Let me introduce my friend Toto: I’ve known him all my life,
he’s relentless. Sometimes he walks
erect, sometimes he slithers; he’s had gills, and I used to see him all the
time – he was the lighter I used to smoke crack with. I hated him those fifteen
years; he was so demanding, so exhausting. A hundred times a night I’d beg him
not to burn the place down, and dash under the covers listening intently, rigid
with a boundless fear in an endless situp.

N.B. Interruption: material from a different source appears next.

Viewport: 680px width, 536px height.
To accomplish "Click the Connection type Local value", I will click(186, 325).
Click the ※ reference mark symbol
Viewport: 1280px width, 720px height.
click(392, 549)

To his credit he never lost his temper, not once. By dawn to
calm down I would play Ockeghem masses at the softest dynamic so as not to
attract attention from paranoia-induced persecutors. Addictions are a vicious
cycle, but that doesn’t quite describe crack, though the consequences are
certainly vile (how much does it cost? Everything you have). Smoking crack is a grossly irrational self consuming transcendent experience, like a snake
swallowing its tail, or an Escher print.
Later, Toto was pieces of paper that the kind fellow would
write prescriptions on – the man with the pad! I thank him for treating a
lifelong anguish that allowed me to disentangle myself from the crack, though
he proved an irresponsible doctor. I saw
Toto less then, but he resurfaced as the needles that drew my blood for them to
analyze the count of my T cells. Walt Whitman once had a friend like Toto: his
name was The Maya.
Now, Toto is finally an adorable terrier that with an
unrelenting pull drags me to a crossroads of my life. The sky darkens. A cold wind blows, we tumble in the air. What
will become of us? Will we meet a wizard who with authority will tell us that
the great is good and with dexterity why the good is great? Are there any
visionary artists who more than make sense of a world and culture overheating, who
can transform it?
At the shelter door, conscious again, we hear the same chimaeras
huffing puffing and sucking.
Toto is bored with the zombies and the mechanicians, and so
am I. There seems an unacceptably high degree of dishonesty with today’s reviewers;
their pronouncements are hasty and ill-considered, their employers insist they
serve up the artist du jour, or their resentments are baldly transparent. Whether
their agendas are fashionable or not, or they write according to their preferential
sexual predilections, or they are, in the end, sadistic wits; their malicious
cleverness brings this, our most exalted art, to the gutter.
With an open ear, heart and mind, and intense listening
focused through a lens cracked yet uniquely polished by peculiar experience, I
hope to thank the musicians who fulfill my expectations of transcendence, of
the fantastical, of the vividly and beautifully colored; of The Maya.